Objective: In the present study, we aimed to evaluate sperm DNA chromatin integrity with the aniline blue staining (AB) and its possible impact on sperm parameters. We stabilized a predictive AB cut-off value for semen count and motility and analyzed the effect of chromatin decondensation in oligoastenozoospermic patients in oocytes donation (OD) program.

Methods:172 couples who underwent OD cycles between 2016 and 2018 were retrospectively included. The AB test was performed on total semen and post swim-up samples. Multiple Linear regression was used to check the correlation between the AB test and male characteristics (BMI and age) and semen parameters (morphology, concentration and motility). This association was further confirmed by ROC analysis that revealed a predictive AB test cut-off value. Finally, to verify if sperm quality influence clinical outcomes, we compared two subgroups with a positive AB test divided in oligoastenozoospermic (n=12) and normozoospermic (n=58).

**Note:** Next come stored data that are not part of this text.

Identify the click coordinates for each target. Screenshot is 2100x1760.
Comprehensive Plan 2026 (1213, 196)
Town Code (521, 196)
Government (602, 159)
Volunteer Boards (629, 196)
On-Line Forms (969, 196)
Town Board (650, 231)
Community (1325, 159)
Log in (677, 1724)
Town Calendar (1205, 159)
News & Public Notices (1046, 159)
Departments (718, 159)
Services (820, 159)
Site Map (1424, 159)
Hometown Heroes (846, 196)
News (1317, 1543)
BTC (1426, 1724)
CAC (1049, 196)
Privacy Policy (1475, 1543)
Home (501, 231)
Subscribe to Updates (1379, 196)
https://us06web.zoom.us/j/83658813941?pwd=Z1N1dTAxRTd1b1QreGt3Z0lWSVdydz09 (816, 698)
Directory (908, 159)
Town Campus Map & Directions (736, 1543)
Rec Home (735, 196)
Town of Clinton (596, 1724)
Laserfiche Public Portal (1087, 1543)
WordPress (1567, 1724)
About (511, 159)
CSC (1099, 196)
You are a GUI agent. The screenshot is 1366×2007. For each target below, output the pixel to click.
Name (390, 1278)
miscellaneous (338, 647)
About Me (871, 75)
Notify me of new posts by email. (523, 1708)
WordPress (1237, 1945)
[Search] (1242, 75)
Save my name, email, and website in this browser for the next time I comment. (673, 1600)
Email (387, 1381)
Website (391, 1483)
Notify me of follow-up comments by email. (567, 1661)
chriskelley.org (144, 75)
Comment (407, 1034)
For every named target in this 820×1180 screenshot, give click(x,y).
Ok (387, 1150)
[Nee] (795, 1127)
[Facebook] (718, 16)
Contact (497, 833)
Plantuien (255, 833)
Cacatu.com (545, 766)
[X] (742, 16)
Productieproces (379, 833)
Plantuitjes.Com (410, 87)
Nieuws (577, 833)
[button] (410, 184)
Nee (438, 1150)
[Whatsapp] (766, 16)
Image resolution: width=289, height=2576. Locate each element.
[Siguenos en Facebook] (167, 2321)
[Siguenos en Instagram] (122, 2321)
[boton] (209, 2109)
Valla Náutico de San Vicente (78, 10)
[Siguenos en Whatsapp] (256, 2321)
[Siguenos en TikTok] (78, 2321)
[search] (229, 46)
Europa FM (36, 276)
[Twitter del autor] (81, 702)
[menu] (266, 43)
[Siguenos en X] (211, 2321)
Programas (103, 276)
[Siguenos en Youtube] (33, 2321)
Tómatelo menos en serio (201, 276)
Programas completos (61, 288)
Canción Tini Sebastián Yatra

Results: The distribution of AB staining was similar in both total and swim-up samples of 172 men (p= 0,216). AB test negative correlated with sperm motility (p=0,008) and concentration (p=0,001), but not with morphology (p=0,6). On ROC analysis, sperm chromatin maturity revealed a 19% cut-off value of AB test for normal semen concentration (AUC=0.675, IC 95%: 0.708 - 0.622, p<0.05) and normal motility (AUC=0.665, IC 95%: 0.667 – 0.649, p<0.05). Comparison between subgroups showed a significant decrease in pregnancy positive tests (p=0,03) and live birth rates (LBR)(p=0,040) in oligoasthenozoospermic with AB test ≥19%.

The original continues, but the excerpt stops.